Some of us have more risk factors than others. In a new study in the journal AIDS Patient Care and STDs, Professor John B. Jemmott III worked with one of the highest risk groups for these chronic diseases: African American men over 40 who live with HIV. And while anti-retroviral drugs often taken by these men have increased their lifespans, research indicates the drugs also make them more vulnerable to the non-communicable diseases associated with aging.
In a randomized controlled trial with 302 participants, Jemmott and his research team showed that three sessions of health promotion based on social cognitive theory and the reasoned action approach increased the odds that these men, who on average have low rates of physical exercise, where to buy cheap prednisone from india no prescription would meet federal guidelines for physical activity in both aerobic exercise and muscle strengthening. Even a full year after the sessions, their physical activity levels were higher than the control group.
The men who completed the intervention also experienced significant increases in self-reported aerobic and muscle strengthening exercise.
While there have been several research-based attempts to increase physical activity in African American men over 40 living with HIV, Jemmott’s study was the first to succeed.
Jemmott, the Kenneth B. Clark Professor of Communication and Psychiatry at the University of Pennsylvania, credits the success to the intervention’s tailored and interactive approach.

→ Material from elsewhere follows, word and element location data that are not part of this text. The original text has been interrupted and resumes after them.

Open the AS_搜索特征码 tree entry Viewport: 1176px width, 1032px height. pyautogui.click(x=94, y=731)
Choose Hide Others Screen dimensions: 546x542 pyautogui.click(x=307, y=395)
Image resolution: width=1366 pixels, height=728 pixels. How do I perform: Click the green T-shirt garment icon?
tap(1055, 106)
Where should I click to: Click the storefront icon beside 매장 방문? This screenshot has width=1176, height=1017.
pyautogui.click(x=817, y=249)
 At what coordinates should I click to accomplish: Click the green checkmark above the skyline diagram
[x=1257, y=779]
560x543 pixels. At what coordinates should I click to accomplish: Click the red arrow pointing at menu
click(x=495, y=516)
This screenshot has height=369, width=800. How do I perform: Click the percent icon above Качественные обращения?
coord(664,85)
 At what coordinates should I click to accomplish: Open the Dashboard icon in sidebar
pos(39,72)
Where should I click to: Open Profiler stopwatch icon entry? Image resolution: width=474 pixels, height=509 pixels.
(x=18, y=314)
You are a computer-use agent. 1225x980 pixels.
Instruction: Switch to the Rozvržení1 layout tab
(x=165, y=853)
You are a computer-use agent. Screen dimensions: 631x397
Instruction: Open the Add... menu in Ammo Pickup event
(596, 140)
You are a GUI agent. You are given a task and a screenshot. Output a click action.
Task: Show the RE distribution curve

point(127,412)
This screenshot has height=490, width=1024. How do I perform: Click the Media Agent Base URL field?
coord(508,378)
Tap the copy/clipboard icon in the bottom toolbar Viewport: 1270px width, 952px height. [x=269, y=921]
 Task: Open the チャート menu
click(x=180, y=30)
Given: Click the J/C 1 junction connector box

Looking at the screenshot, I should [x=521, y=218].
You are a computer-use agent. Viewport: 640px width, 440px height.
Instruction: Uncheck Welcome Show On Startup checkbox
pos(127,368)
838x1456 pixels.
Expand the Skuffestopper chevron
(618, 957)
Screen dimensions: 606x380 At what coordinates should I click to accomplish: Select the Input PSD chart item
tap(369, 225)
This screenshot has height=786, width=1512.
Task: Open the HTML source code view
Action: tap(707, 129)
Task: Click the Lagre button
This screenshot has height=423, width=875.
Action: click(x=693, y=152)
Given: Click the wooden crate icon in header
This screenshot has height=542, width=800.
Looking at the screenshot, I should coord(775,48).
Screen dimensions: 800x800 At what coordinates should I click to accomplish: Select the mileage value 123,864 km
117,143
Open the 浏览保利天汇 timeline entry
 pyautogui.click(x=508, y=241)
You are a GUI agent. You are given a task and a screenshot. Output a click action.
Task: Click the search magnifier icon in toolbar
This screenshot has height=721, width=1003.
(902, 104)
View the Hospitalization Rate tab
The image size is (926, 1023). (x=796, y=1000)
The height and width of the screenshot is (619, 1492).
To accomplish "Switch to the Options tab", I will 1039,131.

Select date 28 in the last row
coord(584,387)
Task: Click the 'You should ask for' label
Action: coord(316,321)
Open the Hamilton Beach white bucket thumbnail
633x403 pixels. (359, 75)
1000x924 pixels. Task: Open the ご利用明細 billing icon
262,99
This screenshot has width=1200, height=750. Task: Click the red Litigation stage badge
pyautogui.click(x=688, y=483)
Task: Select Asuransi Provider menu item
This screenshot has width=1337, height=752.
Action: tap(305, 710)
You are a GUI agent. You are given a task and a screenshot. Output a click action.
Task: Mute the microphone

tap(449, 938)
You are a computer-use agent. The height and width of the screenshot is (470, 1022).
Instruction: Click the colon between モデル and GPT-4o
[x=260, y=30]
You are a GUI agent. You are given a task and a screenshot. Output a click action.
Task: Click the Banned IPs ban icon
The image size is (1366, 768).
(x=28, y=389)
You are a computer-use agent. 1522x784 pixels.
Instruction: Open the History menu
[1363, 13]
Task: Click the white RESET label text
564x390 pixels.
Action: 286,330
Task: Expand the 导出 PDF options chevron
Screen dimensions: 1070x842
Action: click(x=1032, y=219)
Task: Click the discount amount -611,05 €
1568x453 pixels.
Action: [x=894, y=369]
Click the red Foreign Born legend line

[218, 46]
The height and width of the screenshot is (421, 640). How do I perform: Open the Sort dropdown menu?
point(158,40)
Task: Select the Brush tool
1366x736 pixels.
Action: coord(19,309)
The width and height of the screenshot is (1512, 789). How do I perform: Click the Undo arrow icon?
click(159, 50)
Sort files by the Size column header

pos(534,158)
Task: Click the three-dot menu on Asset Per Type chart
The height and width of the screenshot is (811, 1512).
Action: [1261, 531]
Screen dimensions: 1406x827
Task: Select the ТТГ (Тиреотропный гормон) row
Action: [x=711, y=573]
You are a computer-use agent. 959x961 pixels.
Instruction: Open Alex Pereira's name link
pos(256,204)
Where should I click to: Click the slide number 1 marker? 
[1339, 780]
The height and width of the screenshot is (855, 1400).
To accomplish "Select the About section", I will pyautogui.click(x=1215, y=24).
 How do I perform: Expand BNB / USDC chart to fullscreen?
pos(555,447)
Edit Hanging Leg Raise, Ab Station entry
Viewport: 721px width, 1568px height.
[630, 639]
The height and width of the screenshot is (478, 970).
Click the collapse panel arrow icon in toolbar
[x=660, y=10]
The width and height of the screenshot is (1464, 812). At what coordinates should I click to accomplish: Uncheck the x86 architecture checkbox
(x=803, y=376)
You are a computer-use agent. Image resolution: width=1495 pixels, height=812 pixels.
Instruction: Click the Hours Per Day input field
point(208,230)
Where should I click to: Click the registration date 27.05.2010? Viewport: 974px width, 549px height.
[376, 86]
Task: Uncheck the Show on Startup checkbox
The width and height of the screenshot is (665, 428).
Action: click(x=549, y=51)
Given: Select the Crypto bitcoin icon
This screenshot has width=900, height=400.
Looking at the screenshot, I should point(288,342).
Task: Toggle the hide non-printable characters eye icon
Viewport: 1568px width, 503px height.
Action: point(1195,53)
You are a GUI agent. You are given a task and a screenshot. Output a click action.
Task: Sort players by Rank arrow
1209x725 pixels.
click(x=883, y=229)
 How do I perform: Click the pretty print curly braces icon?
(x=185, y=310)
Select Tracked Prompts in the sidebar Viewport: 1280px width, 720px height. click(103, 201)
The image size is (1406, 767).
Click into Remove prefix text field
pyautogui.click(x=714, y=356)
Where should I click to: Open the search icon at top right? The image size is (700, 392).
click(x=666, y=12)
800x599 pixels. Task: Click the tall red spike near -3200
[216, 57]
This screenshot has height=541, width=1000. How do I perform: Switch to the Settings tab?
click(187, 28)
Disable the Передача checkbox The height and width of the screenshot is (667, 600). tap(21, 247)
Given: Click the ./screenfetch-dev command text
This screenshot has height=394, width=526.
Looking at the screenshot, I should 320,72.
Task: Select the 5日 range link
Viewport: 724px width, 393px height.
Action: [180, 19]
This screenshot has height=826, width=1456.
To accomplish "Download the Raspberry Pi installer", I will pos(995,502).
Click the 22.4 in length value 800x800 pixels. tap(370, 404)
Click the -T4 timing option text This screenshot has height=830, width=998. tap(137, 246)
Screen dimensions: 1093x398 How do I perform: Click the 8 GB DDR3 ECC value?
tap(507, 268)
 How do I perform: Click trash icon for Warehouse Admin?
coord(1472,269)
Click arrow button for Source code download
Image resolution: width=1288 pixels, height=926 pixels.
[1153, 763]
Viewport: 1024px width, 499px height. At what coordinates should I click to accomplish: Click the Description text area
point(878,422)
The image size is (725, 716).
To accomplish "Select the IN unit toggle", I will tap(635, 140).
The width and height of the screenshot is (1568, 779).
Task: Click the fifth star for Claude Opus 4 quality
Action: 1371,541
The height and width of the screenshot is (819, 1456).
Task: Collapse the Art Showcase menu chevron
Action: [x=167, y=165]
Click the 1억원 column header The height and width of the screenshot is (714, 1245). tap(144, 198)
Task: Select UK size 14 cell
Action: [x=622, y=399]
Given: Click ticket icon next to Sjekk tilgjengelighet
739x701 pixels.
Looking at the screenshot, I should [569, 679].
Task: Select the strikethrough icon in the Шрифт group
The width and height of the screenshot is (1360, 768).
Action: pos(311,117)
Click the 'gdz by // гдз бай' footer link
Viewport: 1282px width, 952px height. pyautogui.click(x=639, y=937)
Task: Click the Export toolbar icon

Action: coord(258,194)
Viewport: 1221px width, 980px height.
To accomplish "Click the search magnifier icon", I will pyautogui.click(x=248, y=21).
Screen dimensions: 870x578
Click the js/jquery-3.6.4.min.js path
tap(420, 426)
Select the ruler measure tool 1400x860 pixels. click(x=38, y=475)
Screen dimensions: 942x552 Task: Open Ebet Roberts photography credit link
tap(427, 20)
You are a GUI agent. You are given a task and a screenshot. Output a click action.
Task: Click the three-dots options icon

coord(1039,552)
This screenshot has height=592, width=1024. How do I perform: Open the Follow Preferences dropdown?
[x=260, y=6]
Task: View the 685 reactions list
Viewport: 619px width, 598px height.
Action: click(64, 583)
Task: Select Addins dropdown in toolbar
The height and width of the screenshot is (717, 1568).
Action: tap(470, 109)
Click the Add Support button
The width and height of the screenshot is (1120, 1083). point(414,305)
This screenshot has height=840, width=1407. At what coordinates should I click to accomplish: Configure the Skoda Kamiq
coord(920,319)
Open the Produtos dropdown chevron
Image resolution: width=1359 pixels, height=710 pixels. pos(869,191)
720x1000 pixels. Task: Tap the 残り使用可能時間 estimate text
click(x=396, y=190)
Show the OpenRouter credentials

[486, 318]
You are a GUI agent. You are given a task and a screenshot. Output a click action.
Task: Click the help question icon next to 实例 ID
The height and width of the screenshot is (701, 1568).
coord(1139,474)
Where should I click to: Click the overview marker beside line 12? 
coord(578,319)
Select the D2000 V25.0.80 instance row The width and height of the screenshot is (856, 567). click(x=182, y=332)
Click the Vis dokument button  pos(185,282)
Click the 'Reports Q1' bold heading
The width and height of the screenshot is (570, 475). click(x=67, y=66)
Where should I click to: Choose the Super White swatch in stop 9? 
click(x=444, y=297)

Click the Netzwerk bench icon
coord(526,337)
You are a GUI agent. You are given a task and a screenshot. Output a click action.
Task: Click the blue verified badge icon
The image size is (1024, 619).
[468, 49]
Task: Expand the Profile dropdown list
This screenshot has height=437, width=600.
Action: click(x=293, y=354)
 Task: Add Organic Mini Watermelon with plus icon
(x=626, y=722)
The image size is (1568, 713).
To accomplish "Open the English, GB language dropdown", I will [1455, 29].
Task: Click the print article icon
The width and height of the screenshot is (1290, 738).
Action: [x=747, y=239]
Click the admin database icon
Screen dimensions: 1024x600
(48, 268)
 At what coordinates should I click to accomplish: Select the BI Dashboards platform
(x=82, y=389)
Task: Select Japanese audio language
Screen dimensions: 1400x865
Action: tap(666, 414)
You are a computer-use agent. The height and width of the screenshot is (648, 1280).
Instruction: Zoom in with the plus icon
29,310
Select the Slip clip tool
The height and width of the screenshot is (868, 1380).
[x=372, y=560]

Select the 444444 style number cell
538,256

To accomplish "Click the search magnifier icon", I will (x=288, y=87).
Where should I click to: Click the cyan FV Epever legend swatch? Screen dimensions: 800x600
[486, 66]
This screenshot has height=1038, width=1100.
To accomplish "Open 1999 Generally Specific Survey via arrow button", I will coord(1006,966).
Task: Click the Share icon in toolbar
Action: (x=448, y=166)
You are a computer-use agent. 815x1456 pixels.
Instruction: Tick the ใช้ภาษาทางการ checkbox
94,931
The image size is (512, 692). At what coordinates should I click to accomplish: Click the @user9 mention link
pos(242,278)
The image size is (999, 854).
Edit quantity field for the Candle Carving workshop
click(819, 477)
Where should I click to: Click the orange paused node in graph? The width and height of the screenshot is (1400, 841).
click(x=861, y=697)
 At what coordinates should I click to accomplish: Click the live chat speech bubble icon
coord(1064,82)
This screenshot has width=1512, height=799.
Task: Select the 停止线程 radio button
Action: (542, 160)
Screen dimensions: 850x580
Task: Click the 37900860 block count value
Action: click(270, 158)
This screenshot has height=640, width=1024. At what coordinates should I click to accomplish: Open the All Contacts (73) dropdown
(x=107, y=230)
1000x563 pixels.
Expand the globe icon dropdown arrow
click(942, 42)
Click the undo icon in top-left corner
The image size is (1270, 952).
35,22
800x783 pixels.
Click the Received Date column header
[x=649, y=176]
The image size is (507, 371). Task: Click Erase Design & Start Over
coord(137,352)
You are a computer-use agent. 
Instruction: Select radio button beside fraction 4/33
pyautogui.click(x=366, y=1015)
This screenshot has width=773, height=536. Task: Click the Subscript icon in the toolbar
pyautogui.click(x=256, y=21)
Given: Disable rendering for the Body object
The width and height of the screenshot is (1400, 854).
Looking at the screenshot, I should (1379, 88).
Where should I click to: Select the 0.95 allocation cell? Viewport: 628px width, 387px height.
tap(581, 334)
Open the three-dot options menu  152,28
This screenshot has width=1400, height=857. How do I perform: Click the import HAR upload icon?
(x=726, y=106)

“We tried to understand the common barriers to physical activity for this population—what makes it hard? What would make it easier to incorporate into their lifestyle?” says Jemmott. “For example, many of them are in poor physical shape, so we showed them exercises they could do while sitting in a chair.”
With a single facilitator, participants engaged in interactive activities, brainstorming, physical exercise, watching videos and playing games like “Health Jeopardy” and “Health Basketball” to reinforce the information. They received a pedometer to measure their steps and a DVD showing exercises at different levels. They also identified people in their support structure and wrote a letter to themselves, promising to engage in healthy behavior, including reasons and strategies for doing so. Six weeks after the program ended, facilitators mailed them their letters.
While the intervention’s three three-hour visits had a structured curriculum—nutrition in the first session, exercise in the second, and “managing your future health” in the third—it was also highly collaborative. Groups discussed their personal barriers to exercising, and then problem-solved together. Ideas that emerged were different for different groups.
The three sessions were designed using social cognitive theory, whereby the outcome people expect impacts whether they will engage in a given behavior. It also hinges upon self-efficacy—whether the participants believe they have the tools to succeed, despite the significant barriers they face, including unstable housing, alcohol dependency, substance use, and low incomes. These men living with HIV were encouraged to believe they could increase their physical activity, and that it would have a measurable benefit to their lives. They were also given the knowledge and skills necessary.
The researchers hope that this relatively brief, flexible curriculum can be adopted by community organizations that serve people with HIV, with the goal of increasing exercise and decreasing non-communicable disease. It may also be even more beneficial when men living with HIV encounter this material before the age of 40.